The Rodolfo “Corky” Gonzales Branch Library at West Colfax Avenue and Irving Street was built using 2007 Better Denver Bonds money approved by voters. City officials are preparing a 2017 bond package.
The Denver City Council on Monday considered just one amendment to a $937 million bond package that its members could vote to send to the November ballot next week.
Several streets in northwest and west Denver — Central Street, Morrison Road and West Colfax Avenue — would share in money for pedestrian-oriented improvements from a reshuffling of $9.8 million that had been earmarked for a Federal Boulevard transit project, under a modification suggested by the two councilmen who represent those areas, Paul López and Rafael Espinoza. The council approved that change, which wouldn’t increase the bond package’s overall total, on a unanimous vote.
“Our amendment is not a critique of the process or anything like that,” López said. “(But) we know that on the westside, there’s just a lack of connectivity to the rest of the city.”
The council considered the amendment after hearing from more than two dozen speakers during a public hearing Monday night.
They included leaders from cultural institutions with projects on the bond list, Westwood residents who have fought for a new recreation center that’s listed and East Colfax Avenue advocates who are excited about $75 million pegged for a bus rapid transit plan and street improvements in the corridor.
Other speakers lamented perceived shortcomings — such as the lack of money for affordable housing and an insufficient number of sidewalk-building projects, beyond included items that total $37 million, according to WalkDenver. That group’s Jill Locantore urged council members to work out more funding solutions outside the bond for the citywide problem.
The proposed bond package contains Denver’s first citywide projects list in 10 years and would make use of the existing property tax rate. It’s broken into seven categories, each of which would get a separate vote on the Nov. 7 ballot: transportation and mobility; parks and recreation; public-safety-related projects, including for police and fire stations; cultural facilities including the Denver Zoo, the Denver Botanic Gardens, the Denver Museum of Nature & Science and the Denver Art Museum; renovations of the Central Library and several branch libraries; fixes for public facilities; and $75 million for the Denver Health and Hospital Authority’s planned outpatient Ambulatory Care Center, the largest single project on the list.
Council members still could debate further changes before voting on the package Aug. 14.
As we make final push to amend Westside pedestrian projects in GO bond, I realize how much I love my Westside leaders who never give up. pic.twitter.com/kqmUM5B5zd
For the one change made Monday, the council diverted $9.8 million that had been earmarked for transit improvements on Federal Boulevard between 38th and Evans avenues, including upgrading of traffic signals to give buses priority and improvements of bus stops.

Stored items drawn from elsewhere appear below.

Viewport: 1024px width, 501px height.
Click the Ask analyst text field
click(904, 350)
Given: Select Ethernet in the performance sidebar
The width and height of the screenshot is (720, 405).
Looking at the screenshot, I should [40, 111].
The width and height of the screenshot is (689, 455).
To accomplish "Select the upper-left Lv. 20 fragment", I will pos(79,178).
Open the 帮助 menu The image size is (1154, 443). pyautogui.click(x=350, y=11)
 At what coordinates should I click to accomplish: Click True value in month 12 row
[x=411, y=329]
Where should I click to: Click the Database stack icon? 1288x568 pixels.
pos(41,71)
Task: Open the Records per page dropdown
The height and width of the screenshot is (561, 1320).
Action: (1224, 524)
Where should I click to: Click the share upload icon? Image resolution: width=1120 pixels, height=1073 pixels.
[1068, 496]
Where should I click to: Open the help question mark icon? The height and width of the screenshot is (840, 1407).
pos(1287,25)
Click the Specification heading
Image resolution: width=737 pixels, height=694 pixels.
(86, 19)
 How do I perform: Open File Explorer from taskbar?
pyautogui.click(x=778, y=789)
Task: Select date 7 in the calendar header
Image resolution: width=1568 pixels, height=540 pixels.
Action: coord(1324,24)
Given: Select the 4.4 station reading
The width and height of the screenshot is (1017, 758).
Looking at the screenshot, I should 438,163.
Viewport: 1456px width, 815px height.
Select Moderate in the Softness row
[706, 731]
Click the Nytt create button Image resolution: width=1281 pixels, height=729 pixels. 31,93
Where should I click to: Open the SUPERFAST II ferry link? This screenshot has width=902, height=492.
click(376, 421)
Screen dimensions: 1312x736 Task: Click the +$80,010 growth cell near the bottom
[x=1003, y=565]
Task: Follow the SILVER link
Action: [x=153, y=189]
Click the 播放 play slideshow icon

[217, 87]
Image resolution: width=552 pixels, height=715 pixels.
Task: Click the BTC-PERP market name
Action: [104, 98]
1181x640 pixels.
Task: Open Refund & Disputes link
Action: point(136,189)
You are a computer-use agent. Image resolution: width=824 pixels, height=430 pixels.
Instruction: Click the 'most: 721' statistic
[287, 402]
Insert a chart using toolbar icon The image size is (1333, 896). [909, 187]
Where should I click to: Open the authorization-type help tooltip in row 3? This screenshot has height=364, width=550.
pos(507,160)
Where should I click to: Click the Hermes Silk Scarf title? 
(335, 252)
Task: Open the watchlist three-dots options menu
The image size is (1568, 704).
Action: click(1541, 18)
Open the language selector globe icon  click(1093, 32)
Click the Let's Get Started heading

López suggested it would take much more money to speed up transit there and said the money would be better spent on pedestrian improvements in several areas instead. The money would be split between some elements of the plan on Federal ($2.9 million), the Central Street Promenade in Lower Highland ($850,000), transit access enhancements on West Colfax ($1.9 million) and a reconstruction of Morrison Road (adding $4.2 million to $8 million already included on the bond list).
Those are unfinished, longstanding projects that are in need of money, López said.
Lopez points out the worst stretch was addressed, safety-wise, with $100m+ project previously.
Several speakers supported the amendment during the hearing, but Transit Alliance program manager Jamie Perkins urged the council against cutting money from the Federal transit improvements.
“The city has to take the lead on supporting more reliable transit service,” she said, adding: “It’s imperative that the city of Denver prioritize projects such as the Federal Boulevard” transit improvements.